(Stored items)
•••••

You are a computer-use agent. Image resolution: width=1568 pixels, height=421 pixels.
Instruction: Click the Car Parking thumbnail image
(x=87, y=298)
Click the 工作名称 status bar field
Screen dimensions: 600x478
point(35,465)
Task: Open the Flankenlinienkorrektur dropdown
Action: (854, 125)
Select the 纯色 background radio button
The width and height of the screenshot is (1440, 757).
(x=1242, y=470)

•••••

Work order: Using the data above, print every record exactly as shown.

Output for this task:
You are a computer-use agent. Image resolution: width=1568 pixels, height=421 pixels.
Instruction: Click the Car Parking thumbnail image
(x=87, y=298)
Click the 工作名称 status bar field
Screen dimensions: 600x478
point(35,465)
Task: Open the Flankenlinienkorrektur dropdown
Action: (854, 125)
Select the 纯色 background radio button
The width and height of the screenshot is (1440, 757).
(x=1242, y=470)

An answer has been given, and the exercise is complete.